How to get Digest authentication right

2
votes

I try to write a C++-application and I have to do HTTP Digest Authentication. The problem is not primarily about C++, but about the fact, that the connection is not being established. The website I try to access is the following: httpbin.org/digest-auth/auth/user/passwd .

Consider the following server response to a simple GET /digest-auth/auth/user/passwd:

HTTP/1.1 401 UNAUTHORIZED Access-Control-Allow-Credentials: true Access-Control-Allow-Origin: * Content-Type: text/html; charset=utf-8 Date: Mon, 08 Sep 2014 15:10:09 GMT Server: gunicorn/18.0 Set-Cookie: fake=fake_value Www-Authenticate: Digest realm="[email protected]", nonce="2a932bfb1f9a748a7b5ee590d0cf99e0", qop=auth, opaque="2d09668631b42bff8375523e7b27e45e" Content-Length: 0 Connection: keep-alive

A1 is then computed to be user:[email protected]:passwd and is hashed to 4de666b60f91e2444f549243bed5fa4b which I will refer to as HA1. A2 is computed to be GET:/digest-auth/auth/user/passwd and hashed to b44272ea65ee4af7fb26c5dba58f6863 which I will refer to as HA2.

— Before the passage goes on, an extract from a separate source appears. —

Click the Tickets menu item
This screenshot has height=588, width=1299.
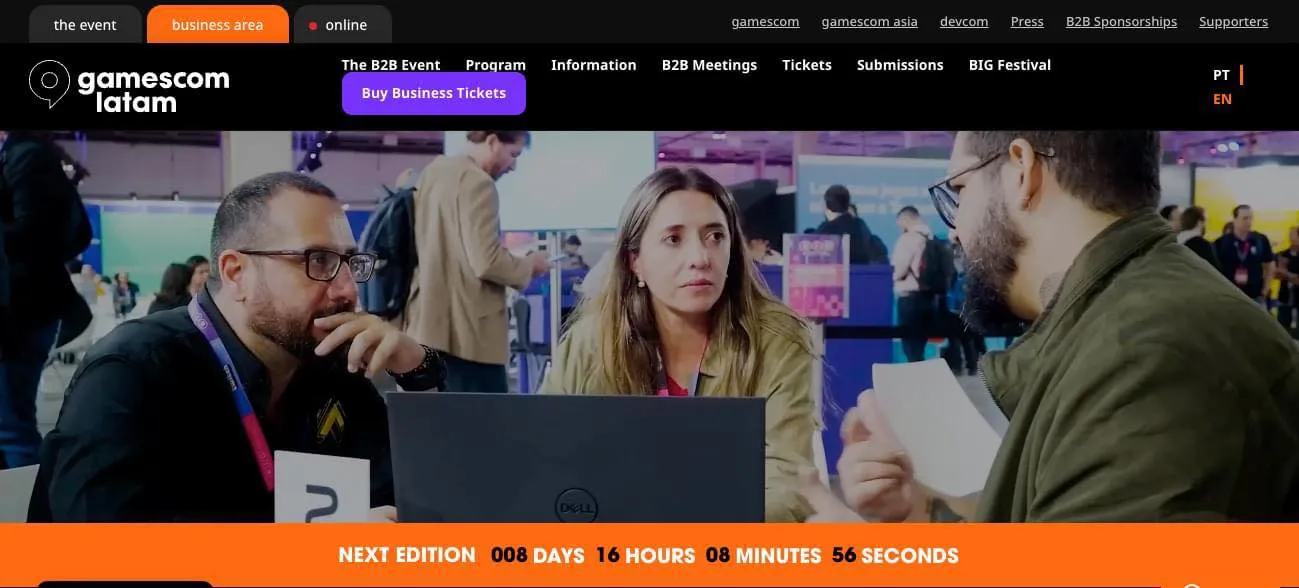[806, 65]

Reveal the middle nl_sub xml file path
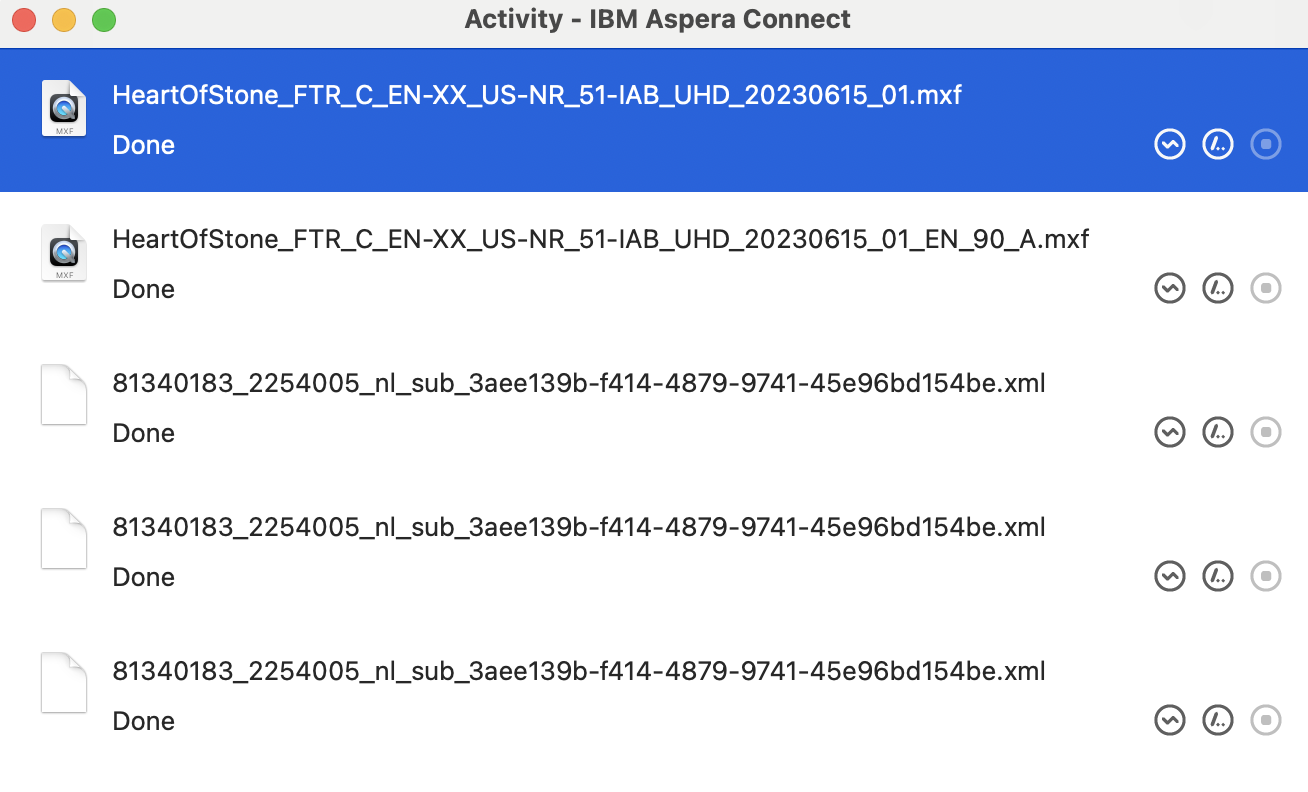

With this information, the response is computed as HA1:nonce:1:ac3yyj:auth:HA2, where HA1 and HA2 are the values we have just computed and nonce is taken from the server response above, which is in total: 4de666b60f91e2444f549243bed5fa4b:2a932bfb1f9a748a7b5ee590d0cf99e0:1:ac3yyj:auth:b44272ea65ee4af7fb26c5dba58f6863. The hash of that is 55f292e183ead0810528bb2a13b98e00.

Combining all that information should be sufficient to establish a http-connection using digest authentication. However, the following request is declined by the server and answered with another HTTP/1.1 401.

GET /digest-auth/auth/user/passwd HTTP/1.1 Host: httpbin.org Authorization: Digest username="user", realm="[email protected]",nonce="2a932bfb1f9a748a7b5ee590d0cf99e0",uri="/digest-auth/auth/user/passwd",qop=auth,nc=1,cnonce="ac3yyj",response="55f292e183ead0810528bb2a13b98e00",opaque="2d09668631b42bff8375523e7b27e45e"

Note that the formatting does not show the structure of the request. The block from Authorization to opaque is actually one line.

Feel free to re-do the md5-calculation - but I have redone the calculations manually and got the same hashes as my program did. I used that tool (http://md5-hash-online.waraxe.us/) for the manual computations.

Am I missing something obvious here, probably misinterpreting the standard in a way? Why can't I get authorized?

1
c++authenticationdigestdigest-authenticationhttp-digest
The RFC gives an example of how it should work. Do you get the same answer?Alan Stokes
@AlanStokes: Hello, that is a good suggestion! I fed my program with the data provided in the RFC example and I got the same hash for response as the RFC did. I also sniffed firefox when it connects to httpbin.org and - in my point of view - the request are equal (take a look here: pastebin.com/UkpP1shP )... I am really running out of ideas now.Max Beikirch
@AlanStokes: Interesting - looks like curl has the same problem: try curl -v --digest -u user:passwd http://httpbin.org/digest-auth/user/passwdMax Beikirch
The correct command is: curl -v --digest -u user:passwd http://httpbin.org/digest-auth/auth/user/passwdMax Beikirch
And lwp-request (lwp-request -USse -C user:passwd http://httpbin.org/digest-auth/auth/user/passwd) is failing, too. I think that the server might be misconfigured - but why can firefox and wget successfully authorize?Max Beikirch

1 Answers

0
votes

Finally got it. The authentication itself is completely correct.

The server demands a cookie to be set. Apparently one must show that cookie in the reponse, too. That explains why firefox (being a browser) can authenticate correctly while curl and lwp-request can't albeit sticking to the standard - RFC said nothing about cookies. Why do we have standards, that noone cares for?

Anyway, appending Cookie: fake=fake_value to the header solves the problem.